As compute cost gets more commoditized, just like every technology innovation in history, it will lead to more applications, more use cases and as a result encourage more customer demand. The software companies will be able to harvest their existing data, customer relationships and leverage cheaper compute & hardware to provide better, smarter software solutions to customers at much better unit economics.
Net net, I view the DeepSeek news a positive for software companies as the pie will get much bigger.
AI Semiconductor companies?
The obvious answer is negative, given the commoditization of compute cost. But I think the long-term implication is more complex than that.
Part 4. Should you be buying Semis on this dip?
The short answer is not right now.
First thing first, I think the market is wrong today. When market sees something it doesn’t quite understand, they always “shoot first, ask questions later.” I view today’s stock reaction as an overreaction. After all, META last week just announced the plan to spend $65B in AI capex in 2025. Near term, investments in AI semiconductor and AI infrastructure will not stop.
Personally I hold the view that in the long run, compute power is still critical.
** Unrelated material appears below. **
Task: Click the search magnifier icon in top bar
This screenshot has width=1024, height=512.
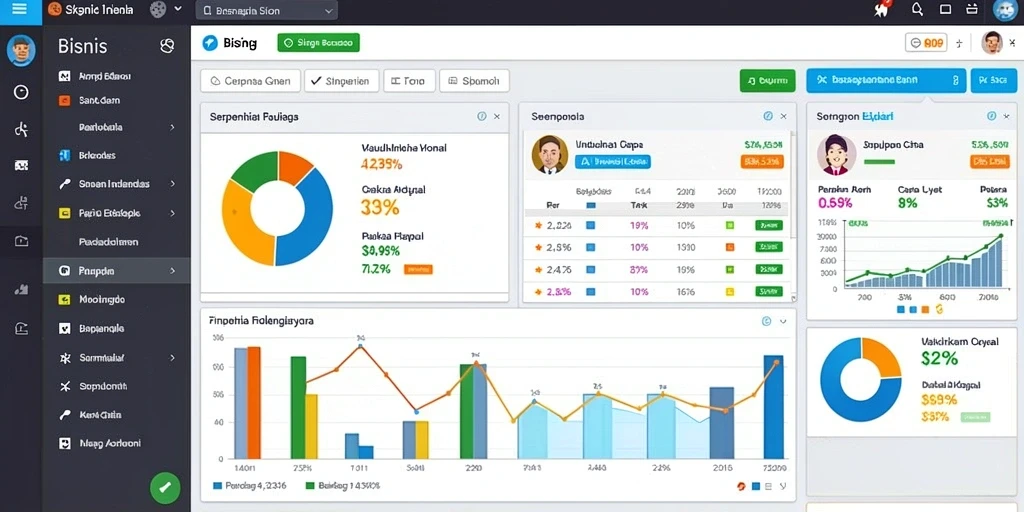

Even though unit pricing might be lower (we might see GPU pricing going back to $5000 from $40K today, and NVDA Gross Margin retrace back to high 50s, low 60s from mid 70s today), but the pie will get bigger.
Ever heard of Jevons Paradox?
It simply means that when technological advancement makes a resource more efficient to use and reduces the cost of it, the overall demand increases will cause overall consumption of such resource to rise.
To me, this applies to high performance compute as more applications will be developed and there will be more demand for compute in aggregate.
However, I don’t think right now is the best time to buy the dip, unless you are patient enough.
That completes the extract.